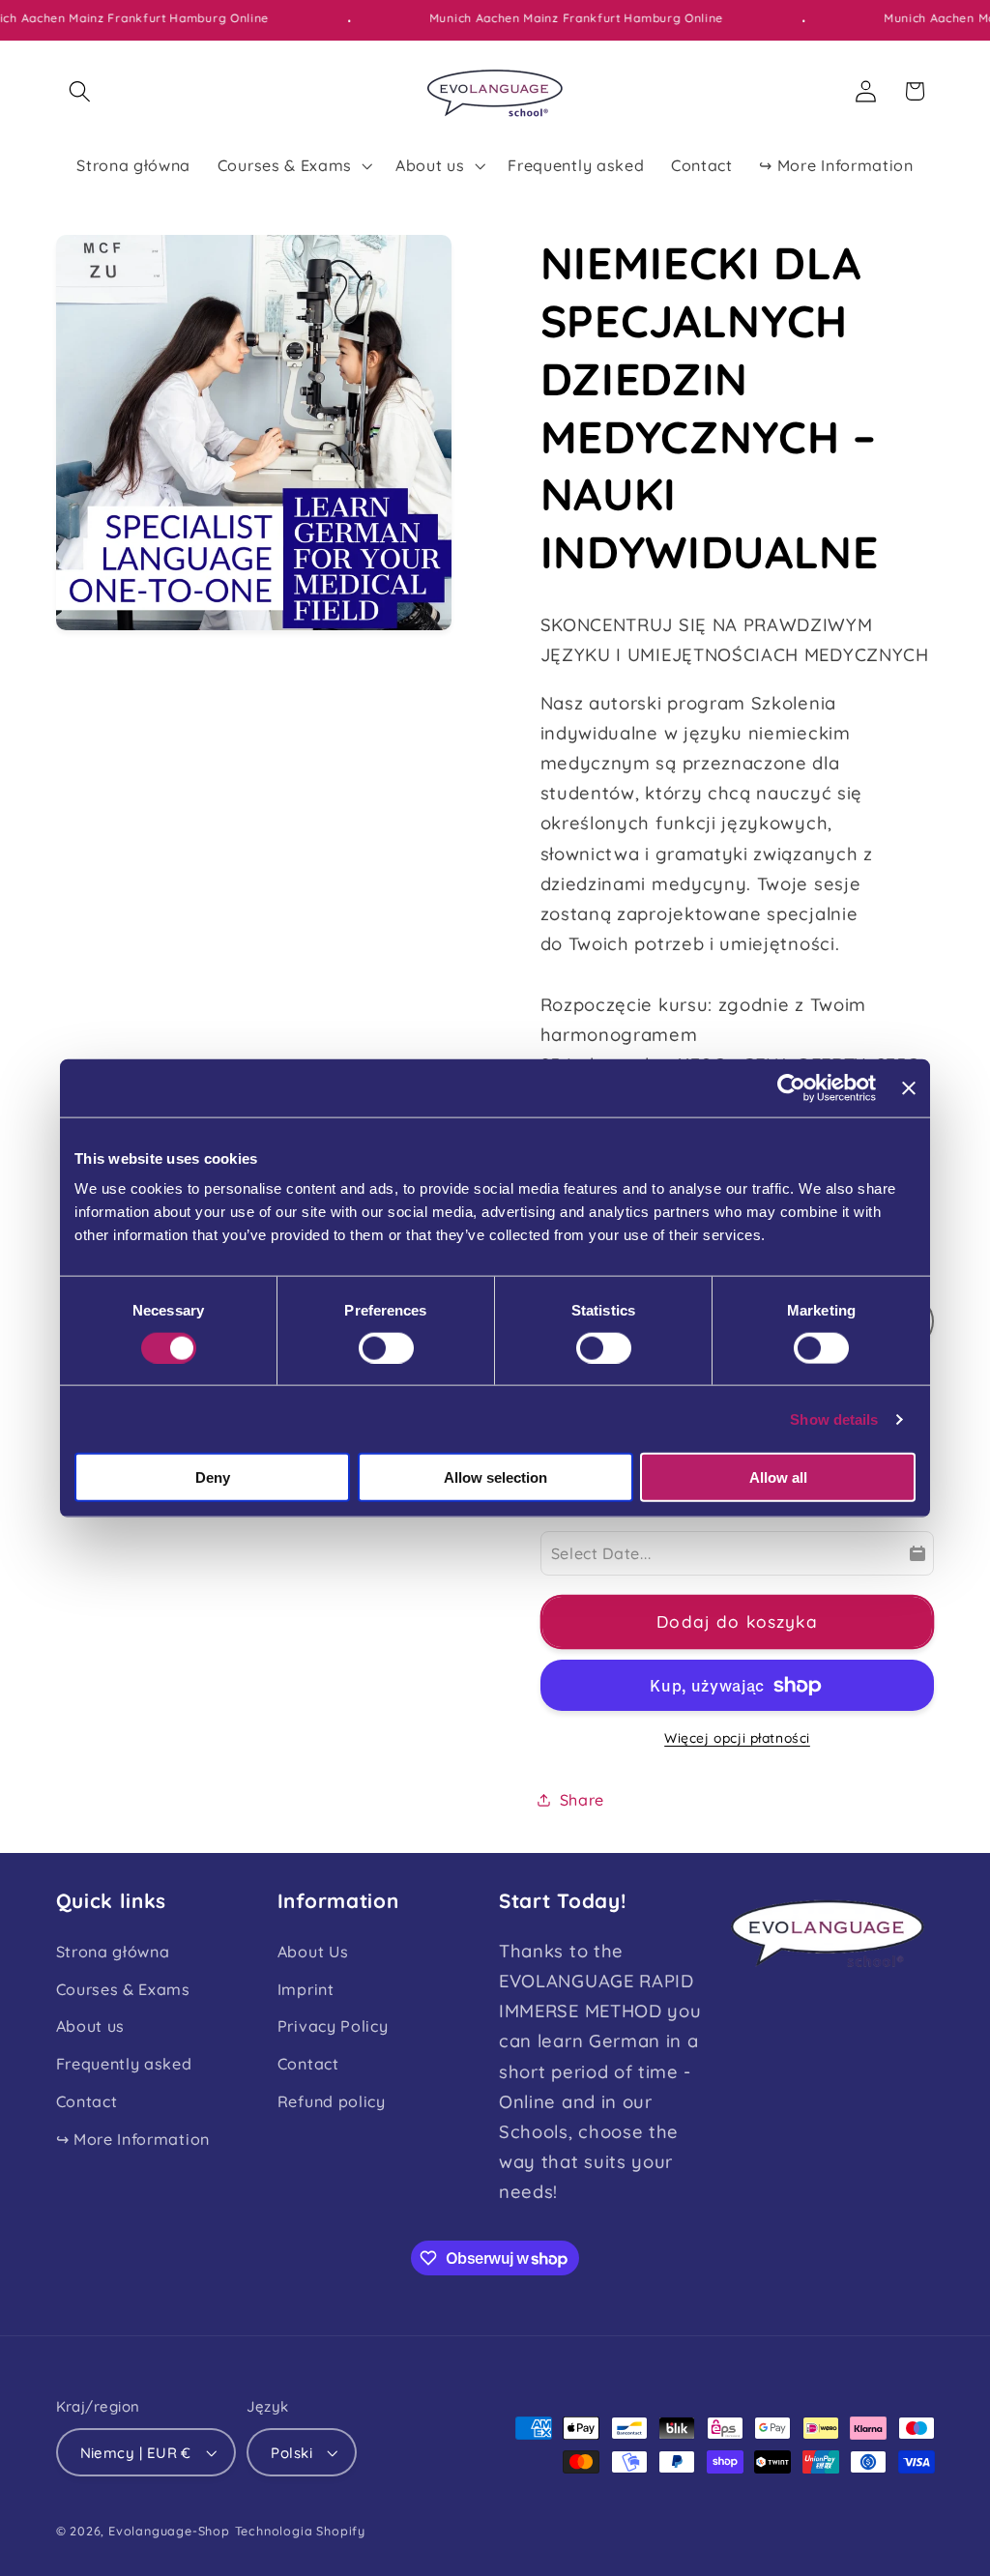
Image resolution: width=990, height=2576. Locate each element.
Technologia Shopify (300, 2530)
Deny (212, 1477)
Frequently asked (124, 2063)
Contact (87, 2101)
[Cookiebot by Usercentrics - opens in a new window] (791, 1087)
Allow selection (495, 1477)
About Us (313, 1951)
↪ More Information (133, 2139)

□ □ □ □ □

▶ Your objective
Write out the lines above exactly, but only from the one containing "Deny (212, 1477)" through the last one.

▶ Result
Deny (212, 1477)
Frequently asked (124, 2063)
Contact (87, 2101)
[Cookiebot by Usercentrics - opens in a new window] (791, 1087)
Allow selection (495, 1477)
About Us (313, 1951)
↪ More Information (133, 2139)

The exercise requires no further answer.